In perhaps the most questionable public relations move of the week, Contra Costa (CA) County District Attorney told members of the media this about policy changes in his office:
Misdemeanors such as assaults, thefts and burglaries will no longer be prosecuted in Contra Costa County because of budget cuts, the county's top prosecutor said Tuesday.Say what?
District Attorney Robert Kochly also said that beginning May 4, his office will no longer prosecute felony drug cases involving smaller amounts of narcotics. That means anyone caught with less than a gram of methamphetamine or cocaine, less than 0.5 grams of heroin and fewer than five pills of ecstasy, OxyContin or Vicodin won't be charged.
People who are suspected of misdemeanor drug crimes, break minor traffic laws, shoplift, trespass or commit misdemeanor vandalism will also be in the clear. Those crimes won't be prosecuted, either.
"We had to make very, very difficult choices, and we had to try to prioritize things. There are no good choices to be made here," said Kochly, a 35-year veteran prosecutor. "It's trying to choose the lesser of certain evils in deciding what we can and cannot do…"
I can understand having to alter prosecution strategies to address budget shortfalls, but providing a list to the public of the offenses that will no longer be criminally prosecuted—yikes!
A better strategy would have been to provide a more generalized statement to media (if asked).
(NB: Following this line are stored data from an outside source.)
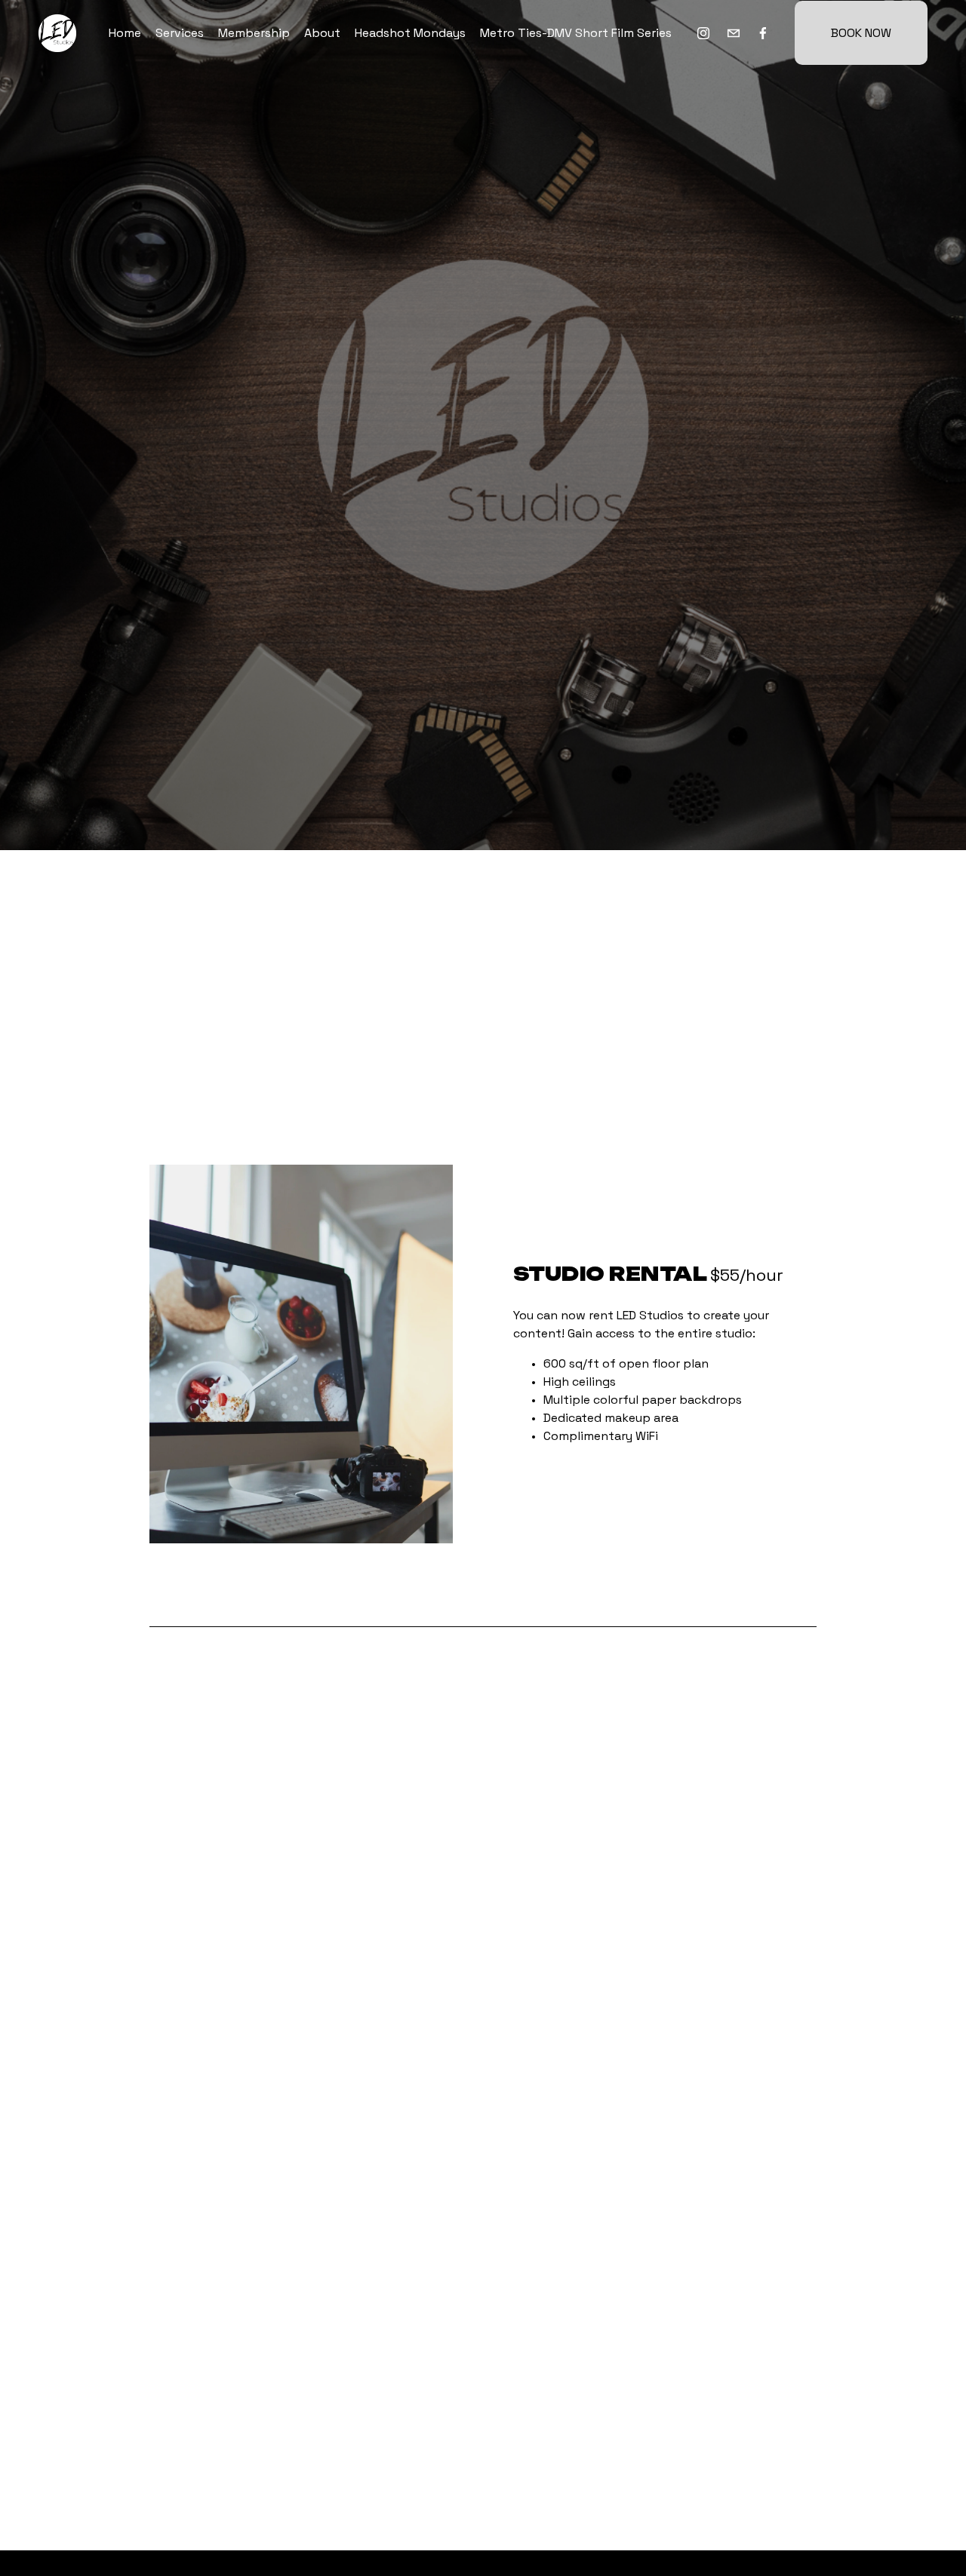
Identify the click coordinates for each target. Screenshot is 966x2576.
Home (125, 33)
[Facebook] (763, 33)
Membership (254, 33)
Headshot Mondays (410, 33)
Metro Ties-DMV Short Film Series (576, 33)
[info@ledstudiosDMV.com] (733, 33)
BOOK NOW (861, 33)
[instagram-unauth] (703, 33)
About (322, 33)
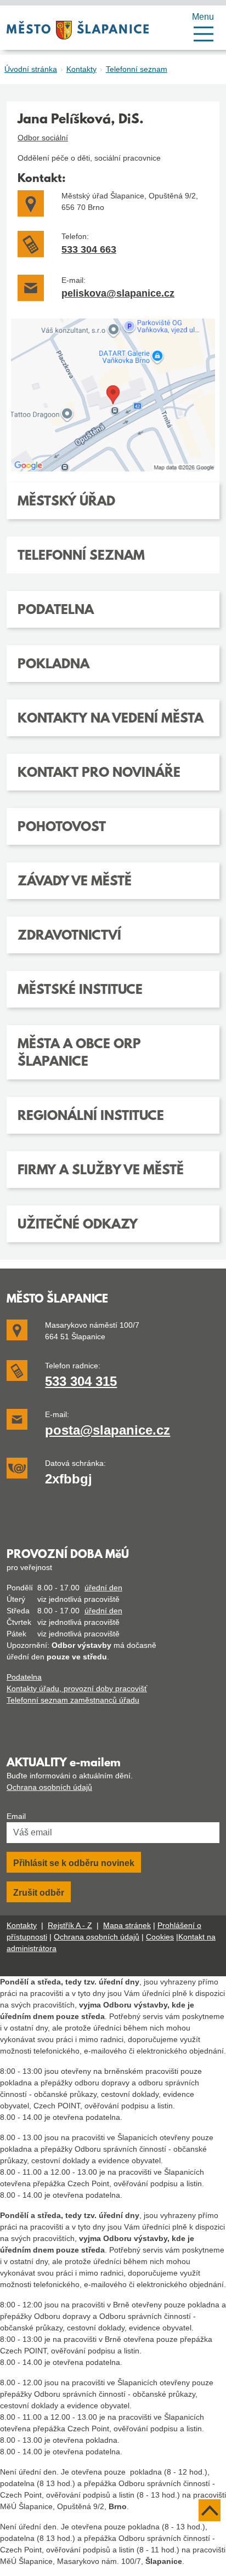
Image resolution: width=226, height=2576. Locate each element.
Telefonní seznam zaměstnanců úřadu (73, 1700)
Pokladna (53, 665)
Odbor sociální (43, 137)
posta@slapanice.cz (107, 1430)
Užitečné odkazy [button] (78, 1225)
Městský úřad (66, 502)
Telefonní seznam (136, 69)
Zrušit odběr (38, 1892)
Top (210, 2510)
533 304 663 (88, 249)
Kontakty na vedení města (111, 719)
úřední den (103, 1587)
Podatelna (56, 610)
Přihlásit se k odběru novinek (73, 1863)
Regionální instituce (91, 1116)
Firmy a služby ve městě (101, 1171)
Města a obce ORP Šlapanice (79, 1053)
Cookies (160, 1936)
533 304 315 (81, 1381)
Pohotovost (62, 827)
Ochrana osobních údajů (49, 1787)
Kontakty (81, 69)
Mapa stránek (127, 1925)
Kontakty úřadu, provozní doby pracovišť (77, 1688)
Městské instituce (80, 990)
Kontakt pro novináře (99, 773)
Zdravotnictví (69, 936)
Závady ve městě (75, 882)
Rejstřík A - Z (70, 1925)
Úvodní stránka (30, 69)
He could then meet with other managers in the criminal justice system and let them know that due to funding problems, the DA’s office will not be able to prosecute “every” misdemeanor and leave each case open for review.
From a policing perspectives, I have a feeling innovative officers will find charges that the DA’s office still pursues and make sure that defendant still gets cited appropriately—like a guy who is living in an abandoned building may not be prosecuted for trespassing or burglary, but he may be charged with an equivalent littering charge (he damaged the environment—it is California you know).
For retail shop owners, I would suggest just moving to another county or perhaps following the hoards of people exiting the Golden State and setup in a new community—as allowing shoplifters to proceed without any possibility of prosecution would lead to lots of closed retail businesses.